The lines to be extracted begin at the line containing "272x194 pixels. At" and end at the last line of the data below; copy them exactly and leave out the pictures.

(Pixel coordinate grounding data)
>>>

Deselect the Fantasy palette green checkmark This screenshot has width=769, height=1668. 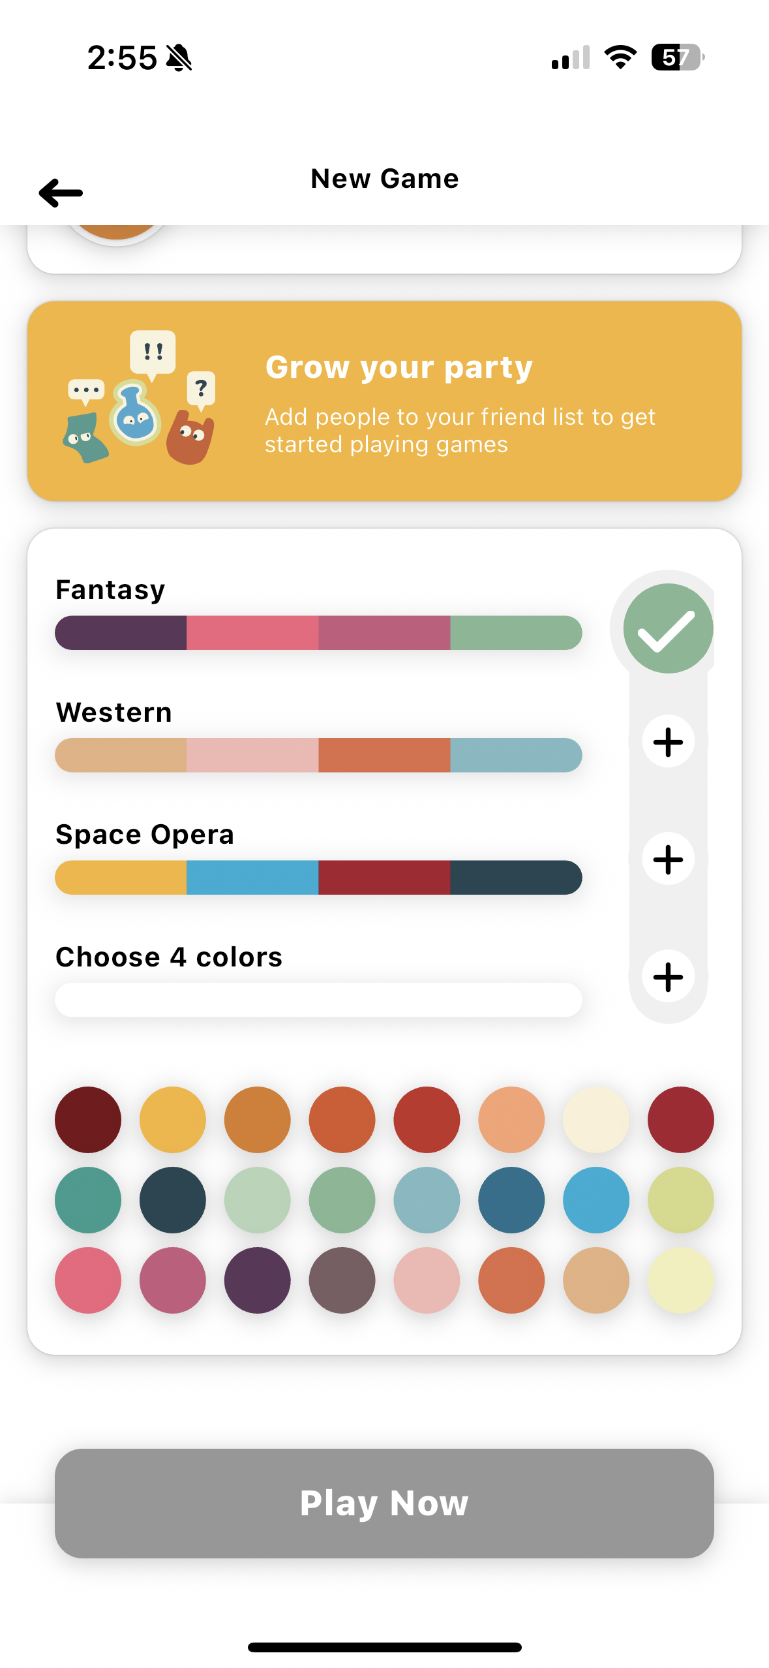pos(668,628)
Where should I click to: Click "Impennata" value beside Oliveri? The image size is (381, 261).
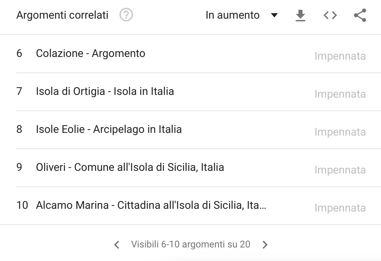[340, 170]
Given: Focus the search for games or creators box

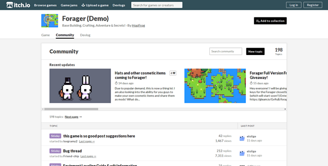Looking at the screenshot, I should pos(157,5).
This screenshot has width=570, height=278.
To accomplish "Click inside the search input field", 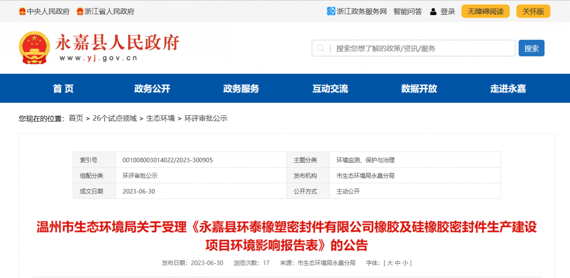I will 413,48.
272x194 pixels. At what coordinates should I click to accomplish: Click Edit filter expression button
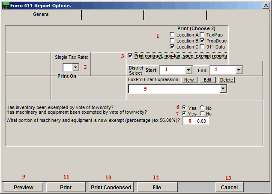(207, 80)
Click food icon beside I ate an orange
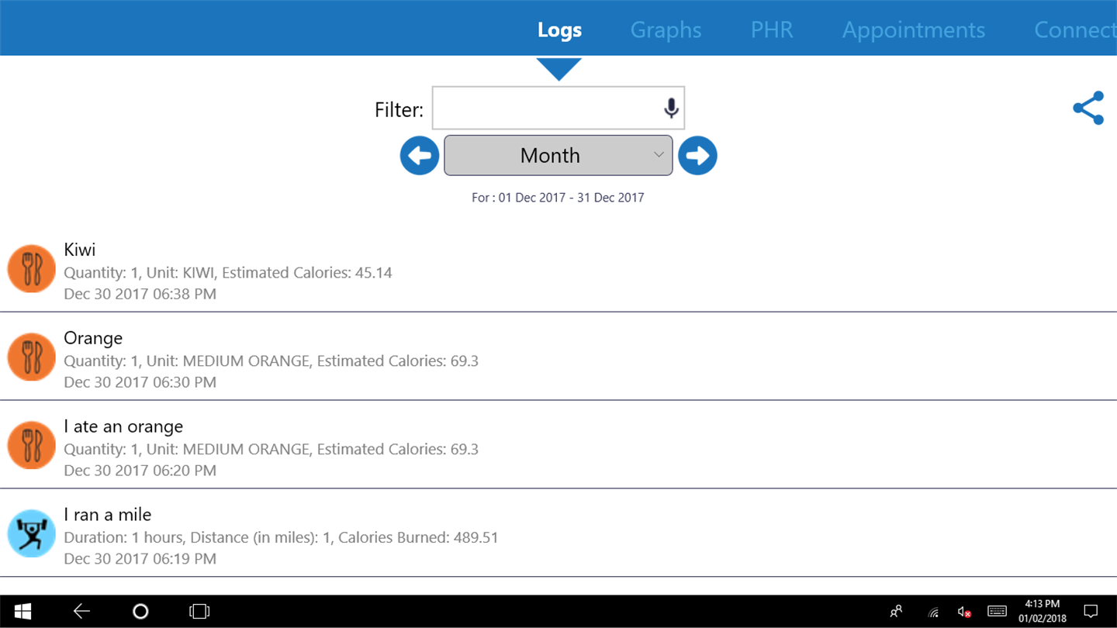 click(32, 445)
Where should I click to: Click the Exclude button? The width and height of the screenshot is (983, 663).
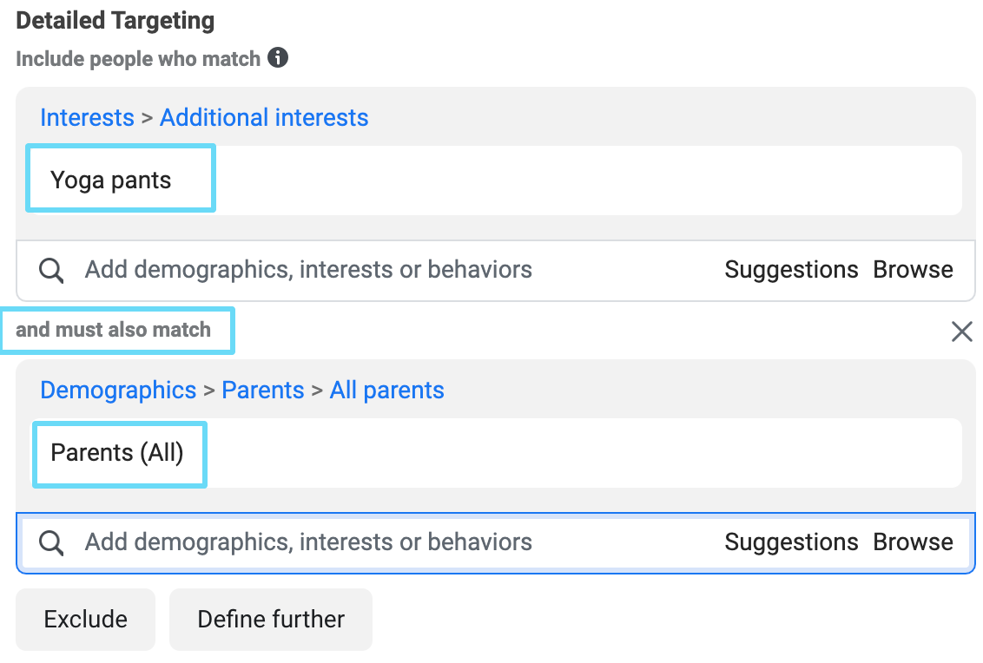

<<<

** Answer section **
272x194 pixels. At what coordinates should I click to accomplish: Click Edit filter expression button
(207, 80)
Click food icon beside I ate an orange
 click(32, 445)
Where should I click to: Click the Exclude button? The width and height of the screenshot is (983, 663).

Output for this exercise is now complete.